The base and superstructure should be arranged symmetrically to reduce the torsion effect and improve the seismic performance by balancing the load distribution. For example, the layout of the support frame should be basically symmetrical, and the length-to-width ratio of the floor should not exceed 3 to prevent local stress concentration.

Seismic support system design

Support type selection: Central support (such as cross support and herringbone support) is recommended for buildings below 12 floors. Eccentric support or cylinder structure can be combined with more than 12 floors to form multiple seismic lines. K-shaped support should be avoided because it is easy to cause additional bending moment.

Node structure: The angle between the support diagonal rod and the horizontal plane should not exceed 55°, the thickness of the node plate should not be less than 10mm, the inter-column support should be made of whole material or equal strength splicing, and the connection strength should not be less than 1.2 times the plastic bearing capacity of the support rod.

2. Innovation and application of seismic technology

Seismic isolation and energy dissipation and shock absorption technology

Seismic isolation bearings: such as ball joint bearings and pot-type rubber bearings, which can absorb seismic energy and reduce structural vibration. Beijing Daxing Airport uses seismic isolation bearings to achieve 8-degree seismic fortification.

Energy dissipation support: By setting up viscous dampers or metal energy dissipators, seismic energy is converted into heat dissipation. Chongqing Raffles Square uses a damper combination to reduce wind vibration and seismic response.

Patented technology for seismic mechanism

A patented technology uses a U-shaped seat and a torsion spring to buffer and offset the vibration of the X/Y axis. Its base is equipped with a symmetrical seismic mechanism, which achieves multi-directional shock absorption through elastic deformation and improves seismic performance.

Collaborative design of seismic wall and frame

In the bottom frame-seismic wall structure, the thickness of the seismic wall is not less than 160mm, the distributed steel bar reinforcement ratio is not less than 0.25%, and the wall panel opening forms a wall section with a height-width ratio ≥2 to enhance the ability to resist lateral displacement. The transition layer bottom plate needs to use cast-in-place reinforced concrete slabs (thickness ≥120mm) and reduce openings.

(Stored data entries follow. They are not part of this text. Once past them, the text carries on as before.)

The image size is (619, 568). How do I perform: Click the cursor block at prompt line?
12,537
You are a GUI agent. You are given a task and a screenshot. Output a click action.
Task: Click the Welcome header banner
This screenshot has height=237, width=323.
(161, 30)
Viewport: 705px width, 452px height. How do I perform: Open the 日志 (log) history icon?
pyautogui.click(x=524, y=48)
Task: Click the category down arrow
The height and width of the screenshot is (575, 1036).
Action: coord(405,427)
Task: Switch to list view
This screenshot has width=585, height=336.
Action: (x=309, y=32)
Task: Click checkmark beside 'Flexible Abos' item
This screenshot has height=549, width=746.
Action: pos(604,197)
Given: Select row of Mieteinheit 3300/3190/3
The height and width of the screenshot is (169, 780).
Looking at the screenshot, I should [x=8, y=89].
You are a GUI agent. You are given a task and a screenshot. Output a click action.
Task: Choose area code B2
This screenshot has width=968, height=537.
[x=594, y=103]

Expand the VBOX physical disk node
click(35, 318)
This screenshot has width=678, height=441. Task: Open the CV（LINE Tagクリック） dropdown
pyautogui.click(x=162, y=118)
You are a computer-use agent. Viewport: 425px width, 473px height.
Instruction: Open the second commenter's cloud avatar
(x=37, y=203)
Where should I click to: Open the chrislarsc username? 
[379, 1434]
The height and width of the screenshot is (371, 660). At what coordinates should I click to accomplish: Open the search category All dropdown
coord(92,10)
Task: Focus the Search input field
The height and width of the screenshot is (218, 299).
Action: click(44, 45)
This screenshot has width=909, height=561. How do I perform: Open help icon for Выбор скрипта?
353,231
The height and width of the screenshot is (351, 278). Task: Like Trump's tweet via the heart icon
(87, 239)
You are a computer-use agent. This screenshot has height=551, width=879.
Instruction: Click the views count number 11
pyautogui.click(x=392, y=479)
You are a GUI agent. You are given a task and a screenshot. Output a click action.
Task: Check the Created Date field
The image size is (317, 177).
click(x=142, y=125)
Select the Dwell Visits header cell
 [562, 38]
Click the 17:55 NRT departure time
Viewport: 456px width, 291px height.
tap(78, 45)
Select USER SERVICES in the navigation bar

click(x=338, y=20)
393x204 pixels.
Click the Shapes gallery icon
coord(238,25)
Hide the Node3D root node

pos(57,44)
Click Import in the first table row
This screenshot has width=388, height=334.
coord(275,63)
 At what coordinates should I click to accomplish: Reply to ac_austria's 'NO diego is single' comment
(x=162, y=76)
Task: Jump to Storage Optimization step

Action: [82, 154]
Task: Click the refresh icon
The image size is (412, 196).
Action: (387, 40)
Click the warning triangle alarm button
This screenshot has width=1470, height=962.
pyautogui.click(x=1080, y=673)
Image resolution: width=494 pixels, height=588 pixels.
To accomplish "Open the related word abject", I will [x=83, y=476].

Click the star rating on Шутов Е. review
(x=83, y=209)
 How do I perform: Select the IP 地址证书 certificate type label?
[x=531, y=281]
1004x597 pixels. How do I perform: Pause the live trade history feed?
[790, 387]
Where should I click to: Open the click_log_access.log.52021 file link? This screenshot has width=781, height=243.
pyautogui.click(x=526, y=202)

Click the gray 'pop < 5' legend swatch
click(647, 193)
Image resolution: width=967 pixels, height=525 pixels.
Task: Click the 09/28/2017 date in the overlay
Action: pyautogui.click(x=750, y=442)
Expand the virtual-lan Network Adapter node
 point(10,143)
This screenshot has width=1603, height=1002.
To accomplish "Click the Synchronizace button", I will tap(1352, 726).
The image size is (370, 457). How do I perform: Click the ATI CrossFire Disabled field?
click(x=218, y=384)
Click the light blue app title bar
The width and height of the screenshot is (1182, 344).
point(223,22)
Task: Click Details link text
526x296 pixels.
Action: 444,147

3. Material and construction process requirements

Application of high-strength steel

Use high-strength steel of grade Q355 or above to replace traditional Q235 steel to improve the tensile strength and ductility of the base. For example, the application rate of hot-rolled H-shaped steel is increased to 50%, achieving a combination of lightweight and high bearing capacity.

Key node reinforcement measures

Column foot design: high-rise buildings use rigid joints (inserted or exposed column feet), and low-rise store frames can use hinged column feet

Wall beam structure: section width ≥300mm, height ≥1/10 of the span, stirrup spacing ≤100mm, waist reinforcement number ≥2φ14, anchored in the column.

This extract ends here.